As montadoras também estão reduzindo seus investimentos na China porque as companhias chinesas agora detêm quase três quintos do mercado de carros de passageiros. Neste terceiro trimestre a maioria dos automóveis novos vendidos passaram a ser elétricos ou híbridos plug-in, em vez de veículos movidos puramente a gasolina, nos quais as montadoras estrangeiras há muito detêm uma vantagem.
Recentemente, a Honda Motor do Japão suspendeu a produção em três fábricas na China e reduziu o número de funcionários por meio de planos de aposentadoria voluntária. As vendas unitárias da Honda na China caíram 32%, para 209 mil, no trimestre abril-junho, comparado ao mesmo período do ano passado.
Em 2023, os investimentos estrangeiros na China caíram 8% em relação ao ano anterior, em termos de yuans. Segundo números da Organização das Nações Unidas (ONU), a Indonésia, com uma população bem menor do que a da China, está atraindo mais dos chamados investimentos verdes em que novas instalações são construídas do zero.
Certamente a maioria das empresas não está abandonando a China. A maior parte está tentando manter as operações existentes, com algumas afirmando que acompanhar a tecnologia chinesa as ajuda a aprimorar sua vantagem competitiva. O Walmart está aumentando o número de suas lojas Sam’s Club no país.
Em uma pesquisa anual da Câmara do Comércio dos EUA conduzida em maio, 15% dos participantes disseram que a China é seu principal destino de investimentos. Durante anos esse percentual foi de 20% dos participantes.
Em outra pesquisa, cerca de 20% dos 306 participantes consultados pela câmara americana em Xangai disseram que vão reduzir os investimentos na China este ano, citando preocupações com o crescimento da economia e as decisões de redirecionar investimentos para lugares como a Índia e o Vietnã.
Em meados de agosto, o Ministério do Comércio da China convocou uma reunião com empresas estrangeiras que estão fazendo grandes investimentos no país e prometeu eliminar em tempo hábil os obstáculos financeiros e burocráticos que elas enfrentam. Entre os participantes estavam representantes da fabricante dinamarquesa de brinquedos Lego e da companhia farmacêutica Moderna.
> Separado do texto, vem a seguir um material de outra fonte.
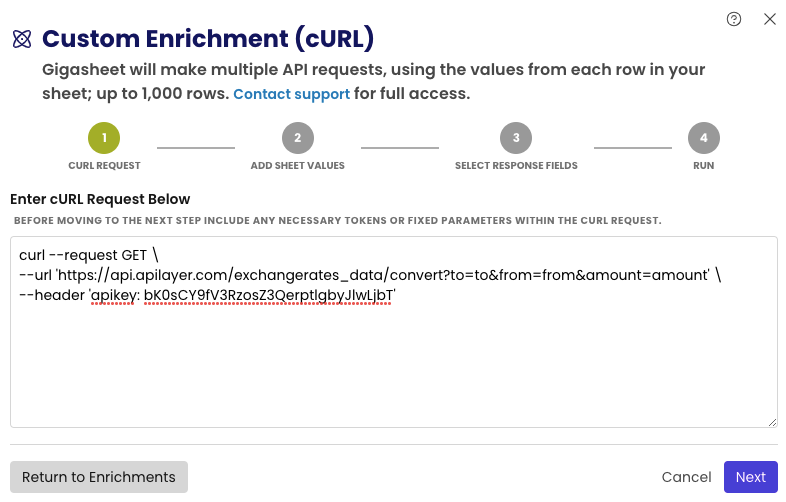786x502 pixels.
Task: Click the atom icon beside the title
Action: point(22,39)
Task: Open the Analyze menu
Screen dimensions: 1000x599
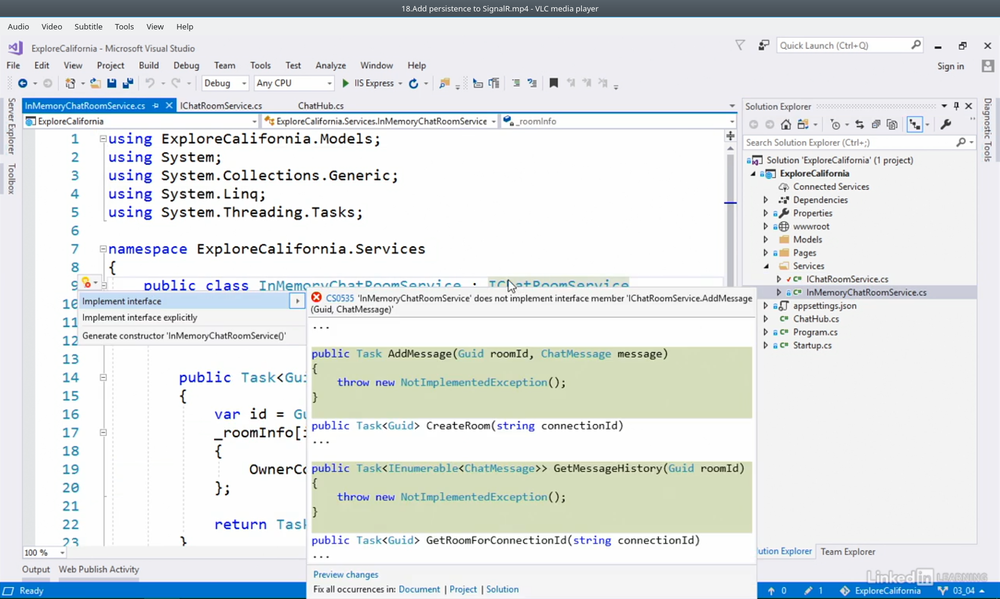Action: (333, 66)
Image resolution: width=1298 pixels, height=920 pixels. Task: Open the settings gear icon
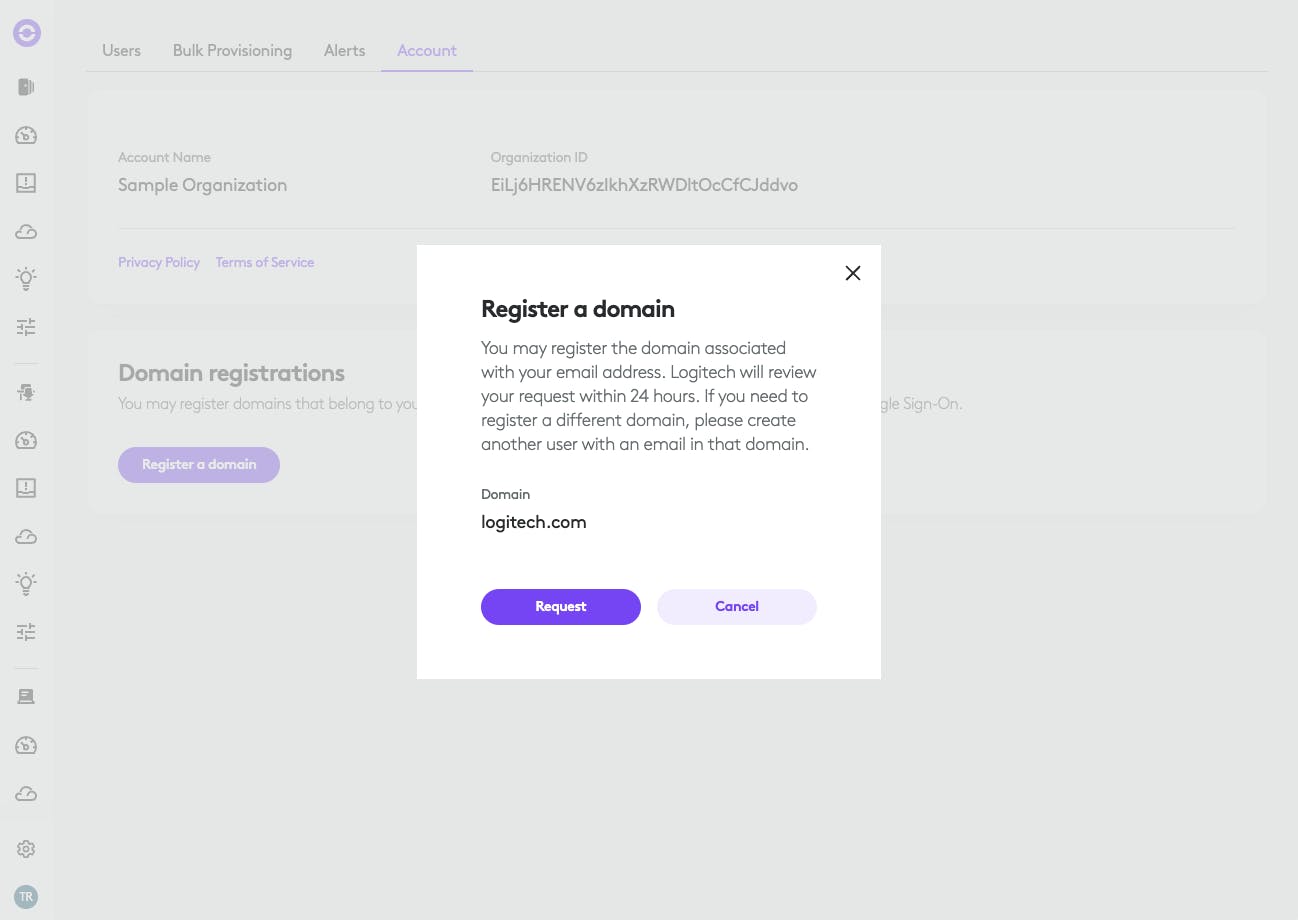(27, 849)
A agência de planejamento econômico de Xangai disse no mês passado que o declínio nos investimentos estrangeiros em Xangai se deve em parte ao fato de empresas multinacionais como fornecedoras da Apple estarem transferindo capacidade de produção para fora do país, segundo o “The Paper”, um meio de comunicação apoiado pelo governo de Xangai. Muitos fornecedores da Apple, como a montadora de produtos eletrônicos Quanta, têm bases de produção na cidade.
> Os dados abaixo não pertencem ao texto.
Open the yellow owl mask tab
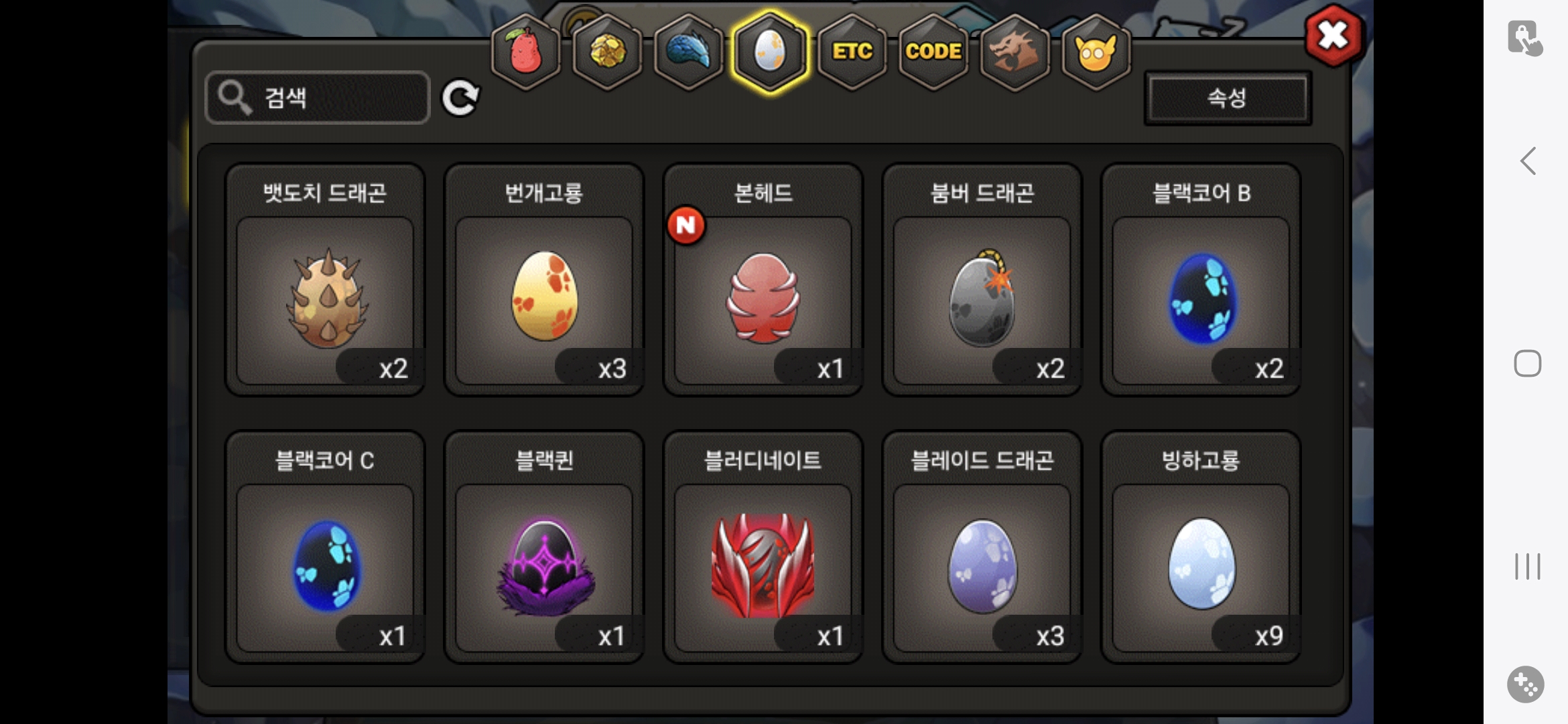Viewport: 1568px width, 724px height. click(1096, 52)
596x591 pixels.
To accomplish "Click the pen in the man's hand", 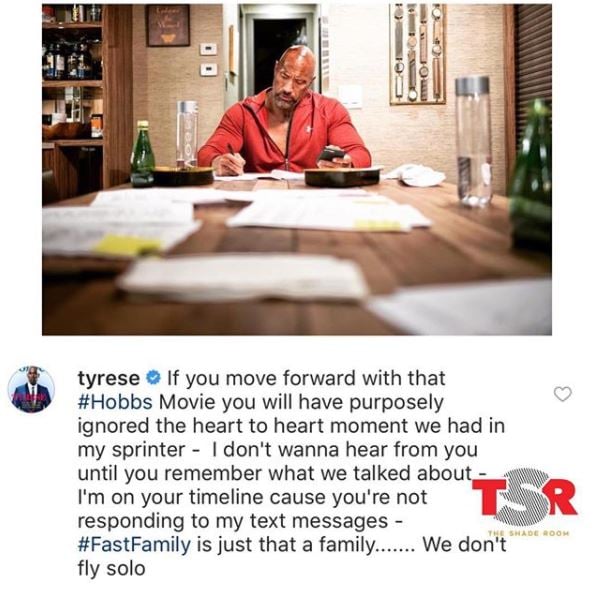I will pos(236,154).
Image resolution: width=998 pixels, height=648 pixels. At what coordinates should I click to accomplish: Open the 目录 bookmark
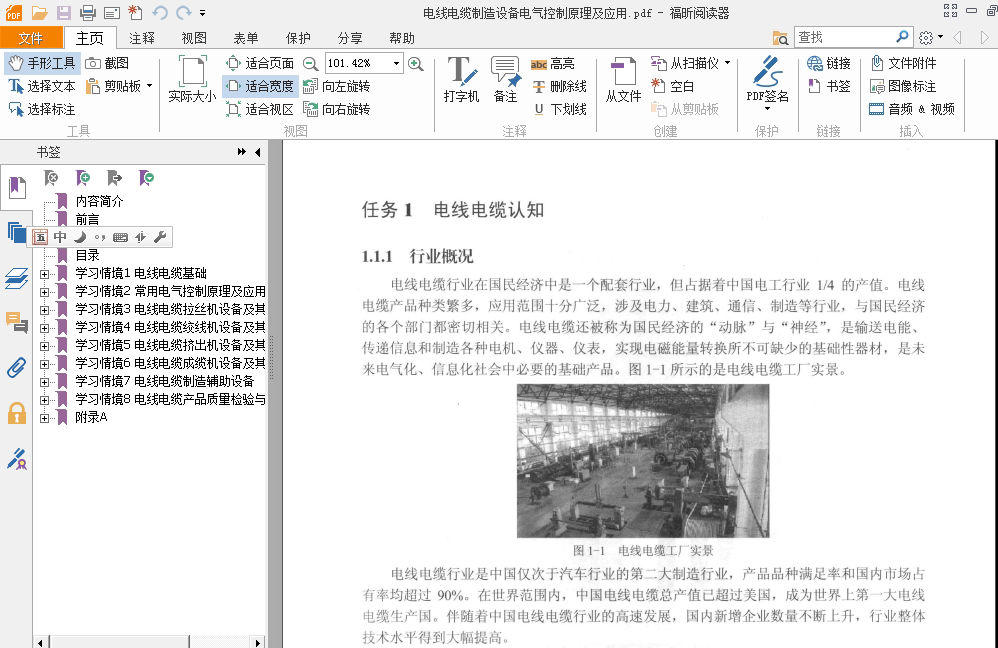pyautogui.click(x=87, y=255)
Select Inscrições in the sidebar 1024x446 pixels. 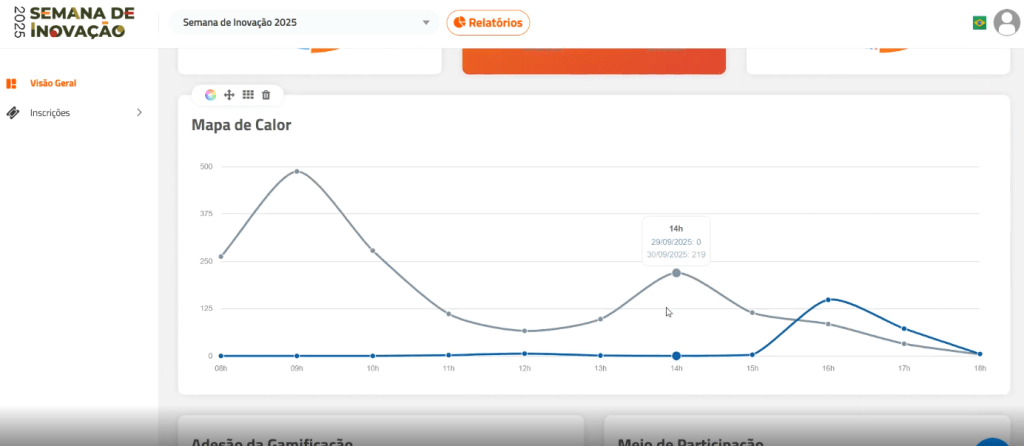(50, 113)
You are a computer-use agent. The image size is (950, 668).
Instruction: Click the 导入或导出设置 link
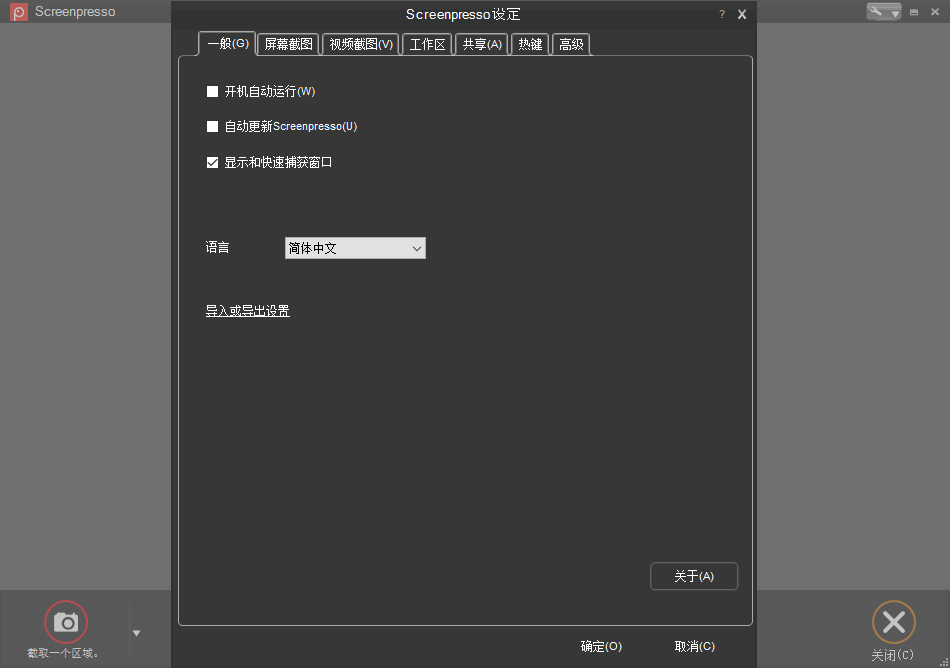point(247,310)
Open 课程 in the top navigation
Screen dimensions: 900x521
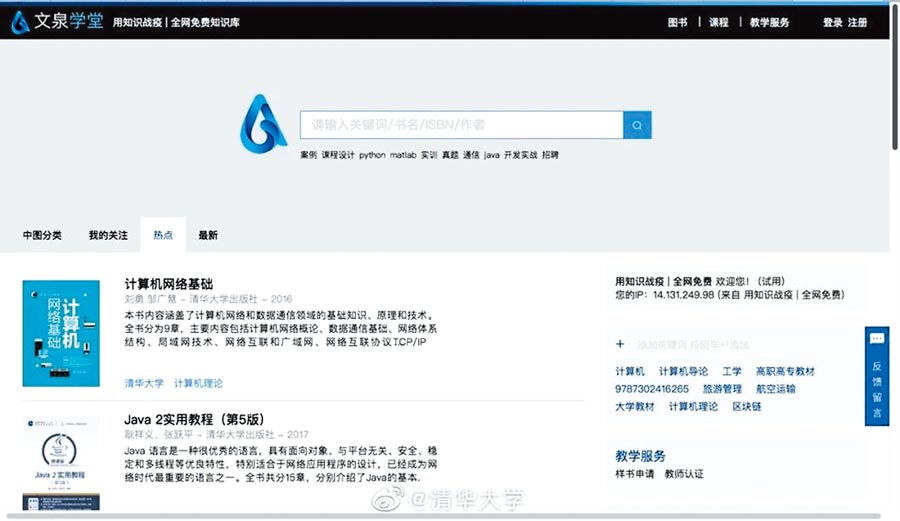pyautogui.click(x=719, y=22)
A ênfase da Apple em terceirizar para a Índia e o Vietnã aumentou depois das tensões geopolíticas e dos lockdowns da pandemia de covid-19 na China.
Uma década ou duas atrás, as multinacionais corriam para a China, atraídas por sua mão de obra abundante e barata e o potencial poder de compra de seus 1,4 bilhão de habitantes.
Naquela época, as empresas estrangeiras vendiam para um mercado ávido por seus produtos e podiam cobrar um ágio. Mas desde então, as concorrentes chinesas melhoraram a tecnologia e a oferta de produtos. A competição local está aumentando em carros, aço, artigos esportivos e outros setores, sempre acompanhada de guerras de preços acirradas.
Entre as mais atingidas estão as montadoras estrangeiras. A Hyundai da Coreia do Sul vendeu uma fábrica em 2021 e fechou outra no ano seguinte. Em janeiro deste ano, a Hyundai vendeu sua terceira fábrica chinesa para uma companhia local por mais de US$ 227 milhões. Enquanto isso, ela está crescendo na Índia.
Mesmo assim, para as empresas com os produtos certos, a China ainda é grande demais para ignorar. Nos automóveis, é o maior mercado mundial em vendas unitárias.
Se a demanda interna aumentar, a China voltará a se tornar uma prioridade de investimento para as multinacionais, segundo afirma Allan Gabor, presidente da Câmara de Comércio dos EUA em Xangai. “Trata-se da economia. O lado da demanda é o maior fator. As empresas estão na China por se tratar da China”, diz ele.